Problem statement = Transcribe the full listing exactly, and drop every picture.

Task inputs =
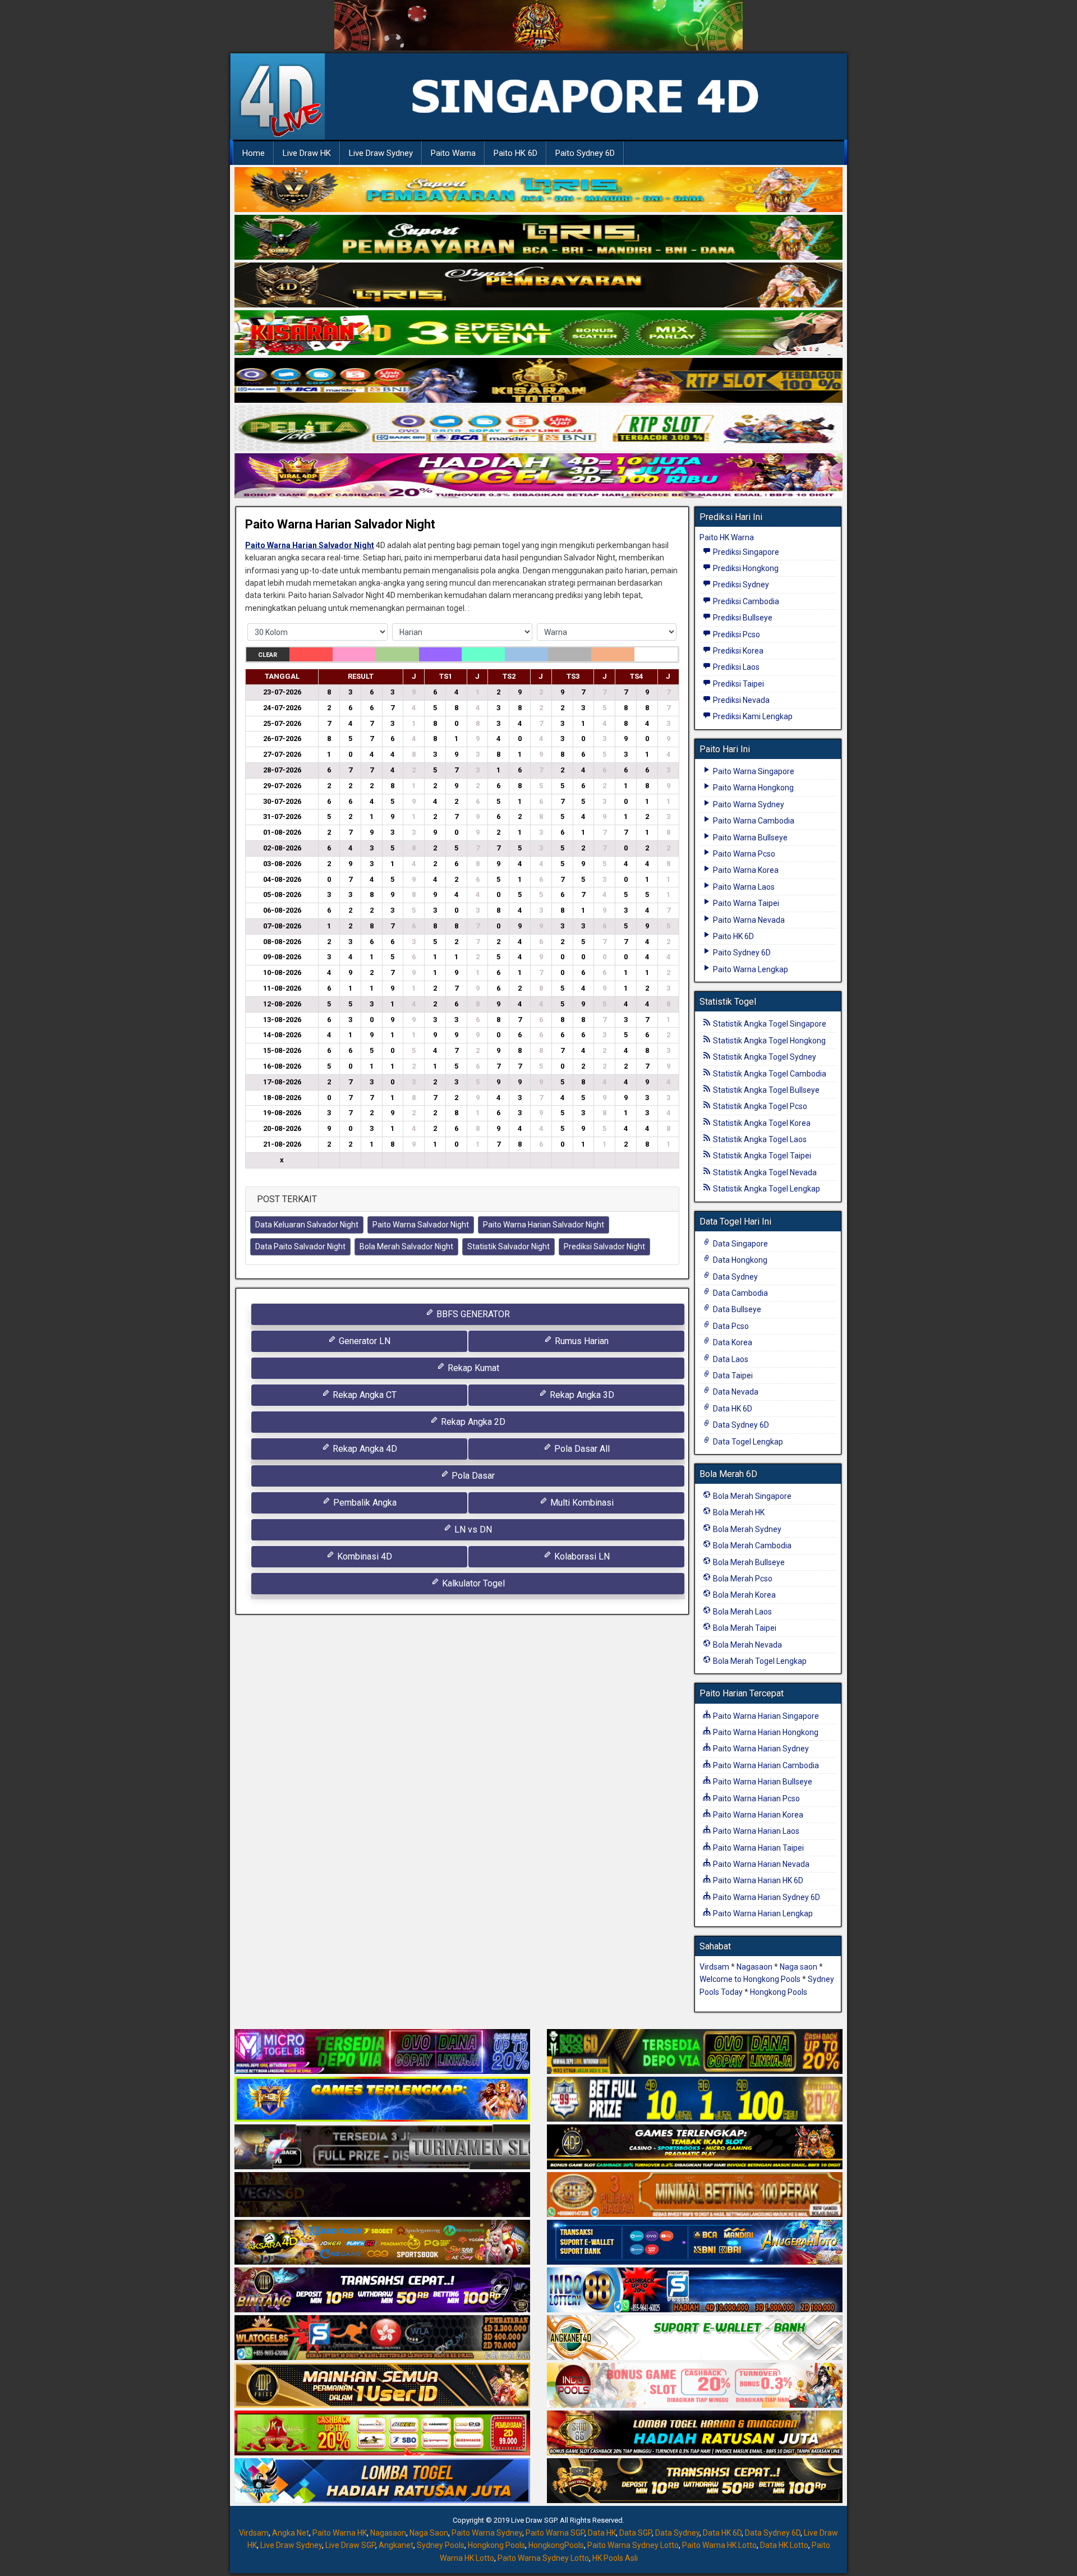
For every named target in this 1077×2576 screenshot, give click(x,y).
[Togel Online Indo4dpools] (382, 2481)
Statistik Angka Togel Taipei (761, 1155)
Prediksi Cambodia (745, 601)
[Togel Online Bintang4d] (382, 2290)
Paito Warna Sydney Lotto (633, 2545)
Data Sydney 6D (740, 1424)
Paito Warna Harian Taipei (757, 1847)
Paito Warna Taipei (745, 903)
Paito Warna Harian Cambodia (765, 1765)
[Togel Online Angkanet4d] (695, 2338)
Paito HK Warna (726, 537)
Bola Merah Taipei (743, 1627)
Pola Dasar (472, 1475)
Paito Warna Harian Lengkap (762, 1913)
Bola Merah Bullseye (748, 1562)
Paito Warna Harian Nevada (760, 1864)
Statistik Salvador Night (508, 1246)
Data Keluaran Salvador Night (306, 1224)
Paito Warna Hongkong (752, 787)
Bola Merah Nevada (746, 1644)
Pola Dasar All (581, 1448)
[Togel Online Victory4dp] (382, 2099)
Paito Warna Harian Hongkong (764, 1732)
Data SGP (635, 2532)
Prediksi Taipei (737, 683)
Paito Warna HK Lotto (719, 2545)
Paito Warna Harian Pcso (755, 1798)
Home (253, 153)
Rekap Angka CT (363, 1395)
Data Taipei (732, 1375)
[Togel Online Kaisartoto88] (382, 2433)
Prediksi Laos (735, 667)
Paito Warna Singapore (752, 771)
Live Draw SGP (350, 2545)
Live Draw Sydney (381, 153)
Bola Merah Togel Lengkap (759, 1661)
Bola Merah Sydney (746, 1529)
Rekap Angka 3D (580, 1395)
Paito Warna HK (339, 2532)
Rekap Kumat (472, 1368)
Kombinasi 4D (363, 1556)
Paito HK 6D (515, 153)
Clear (267, 655)
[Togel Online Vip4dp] (695, 2147)
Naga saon (798, 1966)
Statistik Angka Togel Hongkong (768, 1040)
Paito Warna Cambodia (752, 820)
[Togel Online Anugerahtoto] (695, 2242)
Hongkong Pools (778, 1992)
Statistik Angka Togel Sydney (763, 1056)
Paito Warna (453, 153)
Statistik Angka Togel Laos (759, 1139)
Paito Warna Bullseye (749, 837)
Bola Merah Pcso (741, 1578)
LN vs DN (472, 1529)
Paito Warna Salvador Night (420, 1224)
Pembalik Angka (364, 1502)
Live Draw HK (307, 153)
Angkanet (396, 2545)
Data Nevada (734, 1391)
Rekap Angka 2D (472, 1421)
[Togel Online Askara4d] (382, 2242)
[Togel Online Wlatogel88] (382, 2338)
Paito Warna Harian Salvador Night (340, 524)
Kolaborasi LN (581, 1556)
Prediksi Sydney (740, 584)
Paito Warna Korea (745, 870)
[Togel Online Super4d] (538, 285)
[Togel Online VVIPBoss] (538, 190)
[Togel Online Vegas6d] (382, 2195)
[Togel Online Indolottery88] (695, 2290)
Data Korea (731, 1342)
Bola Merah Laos (741, 1611)
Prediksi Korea (737, 650)
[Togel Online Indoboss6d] (695, 2052)
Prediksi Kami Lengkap (752, 716)
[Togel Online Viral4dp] (538, 476)
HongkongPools (556, 2545)
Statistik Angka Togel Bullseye (765, 1089)
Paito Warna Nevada (748, 920)
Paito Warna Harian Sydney (760, 1748)
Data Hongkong (739, 1259)
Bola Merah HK (738, 1512)
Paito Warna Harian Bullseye (761, 1781)
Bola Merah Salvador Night (406, 1246)
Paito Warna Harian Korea (757, 1814)
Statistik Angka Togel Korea (761, 1123)
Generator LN (363, 1341)
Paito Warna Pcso (743, 853)
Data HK (602, 2532)
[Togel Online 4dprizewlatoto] (382, 2385)
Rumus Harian (581, 1341)
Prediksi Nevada (740, 700)
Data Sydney (734, 1276)
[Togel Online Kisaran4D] (538, 333)
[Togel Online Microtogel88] (382, 2052)
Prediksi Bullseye (741, 617)
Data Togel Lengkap (747, 1441)
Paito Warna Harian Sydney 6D (765, 1897)
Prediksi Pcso (735, 634)
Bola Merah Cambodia (751, 1545)
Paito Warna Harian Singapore (765, 1716)
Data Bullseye (736, 1309)
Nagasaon (754, 1966)
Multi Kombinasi (581, 1502)
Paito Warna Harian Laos (755, 1831)
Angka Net (290, 2532)
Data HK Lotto (784, 2545)
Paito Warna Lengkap (749, 969)
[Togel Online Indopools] (695, 2385)
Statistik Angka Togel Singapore (768, 1023)
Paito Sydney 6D (585, 153)
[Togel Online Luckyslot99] (695, 2099)
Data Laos (729, 1359)
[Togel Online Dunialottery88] (695, 2195)
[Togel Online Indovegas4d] (695, 2481)
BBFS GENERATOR (472, 1314)
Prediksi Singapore (745, 552)
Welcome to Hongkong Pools (749, 1979)
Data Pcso (730, 1326)
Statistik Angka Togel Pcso (759, 1106)
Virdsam (714, 1966)
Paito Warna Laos (743, 886)
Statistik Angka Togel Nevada (764, 1172)
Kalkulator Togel (472, 1583)
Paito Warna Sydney (747, 804)
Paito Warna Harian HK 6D (757, 1880)
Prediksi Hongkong (745, 568)
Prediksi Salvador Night (604, 1246)
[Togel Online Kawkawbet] (382, 2147)
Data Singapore (739, 1243)
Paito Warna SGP (555, 2532)
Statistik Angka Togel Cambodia (768, 1073)
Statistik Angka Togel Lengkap (765, 1188)
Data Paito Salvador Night (300, 1246)
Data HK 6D (731, 1408)
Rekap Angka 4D (363, 1448)
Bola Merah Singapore (751, 1496)
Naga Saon (428, 2532)
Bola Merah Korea (743, 1594)
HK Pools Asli (615, 2558)
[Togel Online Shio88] (695, 2433)
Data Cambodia (739, 1293)
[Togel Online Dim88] (538, 237)
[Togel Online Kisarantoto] (538, 380)
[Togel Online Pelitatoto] (538, 428)
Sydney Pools (440, 2545)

Answer for the task =
For every named target in this 1077×2576 screenshot, give click(x,y).
[Togel Online Indo4dpools] (382, 2481)
Statistik Angka Togel Taipei (761, 1155)
Prediksi Cambodia (745, 601)
[Togel Online Bintang4d] (382, 2290)
Paito Warna Sydney Lotto (633, 2545)
Data Sydney 6D (740, 1424)
Paito Warna Harian Taipei (757, 1847)
Paito Warna Taipei (745, 903)
Paito Warna Harian Cambodia (765, 1765)
[Togel Online Angkanet4d] (695, 2338)
Paito HK Warna (726, 537)
Bola Merah Taipei (743, 1627)
Pola Dasar (472, 1475)
Paito Warna Harian Lengkap (762, 1913)
Bola Merah Bullseye (748, 1562)
Paito Warna Harian Nevada (760, 1864)
Statistik Salvador Night (508, 1246)
Data Keluaran Salvador Night (306, 1224)
Paito Warna Hongkong (752, 787)
Bola Merah Nevada (746, 1644)
Pola Dasar All (581, 1448)
[Togel Online Victory4dp] (382, 2099)
Paito Warna Harian Hongkong (764, 1732)
Data SGP (635, 2532)
Prediksi Taipei (737, 683)
Paito Warna HK Lotto (719, 2545)
Paito Warna Harian Pcso (755, 1798)
Home (253, 153)
Rekap Angka CT (363, 1395)
Data Taipei (732, 1375)
[Togel Online Kaisartoto88] (382, 2433)
Prediksi Laos (735, 667)
Paito Warna Singapore (752, 771)
Live Draw SGP (350, 2545)
Live Draw Sydney (381, 153)
Bola Merah Togel Lengkap (759, 1661)
Bola Merah Sydney (746, 1529)
Rekap Angka 3D (580, 1395)
Paito Warna HK (339, 2532)
Rekap Kumat (472, 1368)
Kombinasi 4D (363, 1556)
Paito HK 6D (515, 153)
Clear (267, 655)
[Togel Online Vip4dp] (695, 2147)
Naga saon (798, 1966)
Statistik Angka Togel Hongkong (768, 1040)
Paito Warna Cambodia (752, 820)
[Togel Online Anugerahtoto] (695, 2242)
Hongkong Pools (778, 1992)
Statistik Angka Togel Sydney (763, 1056)
Paito Warna (453, 153)
Statistik Angka Togel Laos (759, 1139)
Paito Warna Bullseye (749, 837)
Bola Merah Pcso (741, 1578)
LN vs DN (472, 1529)
Paito Warna Salvador Night (420, 1224)
Pembalik Angka (364, 1502)
Live Draw HK (307, 153)
Angkanet (396, 2545)
Data Nevada (734, 1391)
Rekap Angka 2D (472, 1421)
[Togel Online Askara4d] (382, 2242)
[Togel Online Wlatogel88] (382, 2338)
Paito Warna Harian Salvador Night (340, 524)
Kolaborasi LN (581, 1556)
Prediksi Sydney (740, 584)
Paito Warna Korea (745, 870)
[Togel Online Super4d] (538, 285)
[Togel Online VVIPBoss] (538, 190)
[Togel Online Vegas6d] (382, 2195)
[Togel Online Indolottery88] (695, 2290)
Data Korea (731, 1342)
Bola Merah Laos (741, 1611)
Prediksi Korea (737, 650)
[Togel Online Indoboss6d] (695, 2052)
Prediksi Kami Lengkap (752, 716)
[Togel Online Viral4dp] (538, 476)
HongkongPools (556, 2545)
Statistik Angka Togel Bullseye (765, 1089)
Paito Warna Nevada (748, 920)
Paito Warna Harian Sydney (760, 1748)
Data Hongkong (739, 1259)
Bola Merah HK (738, 1512)
Paito Warna Harian Bullseye (761, 1781)
Bola Merah Salvador Night (406, 1246)
Paito Warna Harian Korea (757, 1814)
Statistik Angka Togel Korea (761, 1123)
Generator LN (363, 1341)
Paito Warna Pcso (743, 853)
Data HK (602, 2532)
[Togel Online 4dprizewlatoto] (382, 2385)
Rumus Harian (581, 1341)
Prediksi Nevada (740, 700)
Data Sydney (734, 1276)
[Togel Online Kisaran4D] (538, 333)
[Togel Online Microtogel88] (382, 2052)
Prediksi Bullseye (741, 617)
Data Togel Lengkap (747, 1441)
Paito Warna Harian Sydney 6D (765, 1897)
Prediksi Pcso (735, 634)
Bola Merah Cambodia (751, 1545)
Paito Warna Harian Singapore (765, 1716)
Data Bullseye (736, 1309)
Nagasaon (754, 1966)
Multi Kombinasi (581, 1502)
Paito Warna Harian Laos (755, 1831)
Angka Net (290, 2532)
Data HK Lotto (784, 2545)
Paito Warna Lengkap (749, 969)
[Togel Online Indopools] (695, 2385)
Statistik Angka Togel Singapore (768, 1023)
Paito Sydney 6D (585, 153)
[Togel Online Luckyslot99] (695, 2099)
Data Laos (729, 1359)
[Togel Online Dunialottery88] (695, 2195)
[Togel Online Indovegas4d] (695, 2481)
BBFS GENERATOR (472, 1314)
Prediksi Singapore (745, 552)
Welcome to Hongkong Pools (749, 1979)
Data Pcso (730, 1326)
Statistik Angka Togel Pcso (759, 1106)
Virdsam (714, 1966)
Paito Warna Laos (743, 886)
Statistik Angka Togel Nevada (764, 1172)
Kalkulator Togel (472, 1583)
Paito Warna Sydney (747, 804)
Paito Warna Harian HK 6D (757, 1880)
Prediksi Hongkong (745, 568)
Prediksi Salvador Night (604, 1246)
[Togel Online Kawkawbet] (382, 2147)
Data Singapore (739, 1243)
Paito Warna SGP (555, 2532)
Statistik Angka Togel Cambodia (768, 1073)
Statistik Angka Togel Lengkap (765, 1188)
Data Paito Salvador Night (300, 1246)
Data HK 6D (731, 1408)
Rekap Angka 4D (363, 1448)
Bola Merah Singapore (751, 1496)
Naga Saon (428, 2532)
Bola Merah Korea (743, 1594)
HK Pools Asli (615, 2558)
[Togel Online Shio88] (695, 2433)
Data Cambodia (739, 1293)
[Togel Online Dim88] (538, 237)
[Togel Online Kisarantoto] (538, 380)
[Togel Online Pelitatoto] (538, 428)
Sydney Pools (440, 2545)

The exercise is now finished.